Copy everything from the line containing "2024合運始末と名鉄モ510修理 (101, 1823)" down to the line containing "未分類 (798, 1149)", switching "ストラクチャ" to "ストラクチャー" and leaving all else unchanged.

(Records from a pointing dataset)
○ ○ ○ ○ ○

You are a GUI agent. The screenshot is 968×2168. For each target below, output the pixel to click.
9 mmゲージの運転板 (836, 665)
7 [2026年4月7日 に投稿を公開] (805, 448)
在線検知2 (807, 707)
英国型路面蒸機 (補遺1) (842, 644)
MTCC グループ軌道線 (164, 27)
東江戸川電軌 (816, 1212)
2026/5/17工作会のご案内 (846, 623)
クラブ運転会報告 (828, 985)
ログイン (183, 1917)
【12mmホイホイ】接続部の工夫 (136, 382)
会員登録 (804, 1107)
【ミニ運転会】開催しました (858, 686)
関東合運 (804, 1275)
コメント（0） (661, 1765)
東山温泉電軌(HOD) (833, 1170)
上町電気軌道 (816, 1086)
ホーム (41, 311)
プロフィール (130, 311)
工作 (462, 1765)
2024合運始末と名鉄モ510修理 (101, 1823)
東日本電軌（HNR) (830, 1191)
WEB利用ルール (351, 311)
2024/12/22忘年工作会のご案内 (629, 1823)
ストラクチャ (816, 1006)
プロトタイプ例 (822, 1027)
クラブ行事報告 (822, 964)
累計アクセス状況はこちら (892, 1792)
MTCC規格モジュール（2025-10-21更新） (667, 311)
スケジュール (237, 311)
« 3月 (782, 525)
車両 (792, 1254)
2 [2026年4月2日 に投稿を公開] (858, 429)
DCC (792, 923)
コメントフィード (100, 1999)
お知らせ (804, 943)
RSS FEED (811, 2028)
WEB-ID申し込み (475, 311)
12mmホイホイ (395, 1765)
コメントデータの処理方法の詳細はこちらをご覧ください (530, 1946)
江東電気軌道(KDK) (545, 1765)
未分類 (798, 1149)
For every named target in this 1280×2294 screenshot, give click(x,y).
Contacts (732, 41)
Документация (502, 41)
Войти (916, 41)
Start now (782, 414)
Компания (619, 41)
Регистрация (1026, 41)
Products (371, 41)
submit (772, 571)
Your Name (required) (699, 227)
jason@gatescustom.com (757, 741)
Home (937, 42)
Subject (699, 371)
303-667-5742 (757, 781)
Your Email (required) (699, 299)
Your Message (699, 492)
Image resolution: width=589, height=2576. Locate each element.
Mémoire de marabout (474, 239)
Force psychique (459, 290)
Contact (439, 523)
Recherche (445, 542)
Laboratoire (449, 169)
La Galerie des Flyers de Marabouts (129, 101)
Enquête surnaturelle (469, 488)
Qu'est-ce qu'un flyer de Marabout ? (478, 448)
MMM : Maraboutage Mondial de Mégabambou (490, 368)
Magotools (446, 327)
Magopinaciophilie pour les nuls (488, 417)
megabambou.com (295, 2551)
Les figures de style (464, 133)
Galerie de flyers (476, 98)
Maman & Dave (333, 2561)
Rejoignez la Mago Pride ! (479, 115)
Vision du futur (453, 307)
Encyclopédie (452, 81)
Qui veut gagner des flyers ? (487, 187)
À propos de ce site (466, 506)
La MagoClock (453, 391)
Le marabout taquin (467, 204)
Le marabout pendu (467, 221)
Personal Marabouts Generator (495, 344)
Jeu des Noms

○ ○ ○ ○ ○

▸ **RESULT OF THIS EXERCISE**:
2024合運始末と名鉄モ510修理 (101, 1823)
東日本電軌（HNR) (830, 1191)
WEB利用ルール (351, 311)
2024/12/22忘年工作会のご案内 (629, 1823)
ストラクチャー (816, 1006)
プロトタイプ例 (822, 1027)
クラブ行事報告 (822, 964)
累計アクセス状況はこちら (892, 1792)
MTCC規格モジュール（2025-10-21更新） (667, 311)
スケジュール (237, 311)
« 3月 (782, 525)
車両 (792, 1254)
2 [2026年4月2日 に投稿を公開] (858, 429)
DCC (792, 923)
コメントフィード (100, 1999)
お知らせ (804, 943)
RSS FEED (811, 2028)
WEB-ID申し込み (475, 311)
12mmホイホイ (395, 1765)
コメントデータの処理方法の詳細はこちらをご覧ください (530, 1946)
江東電気軌道(KDK) (545, 1765)
未分類 (798, 1149)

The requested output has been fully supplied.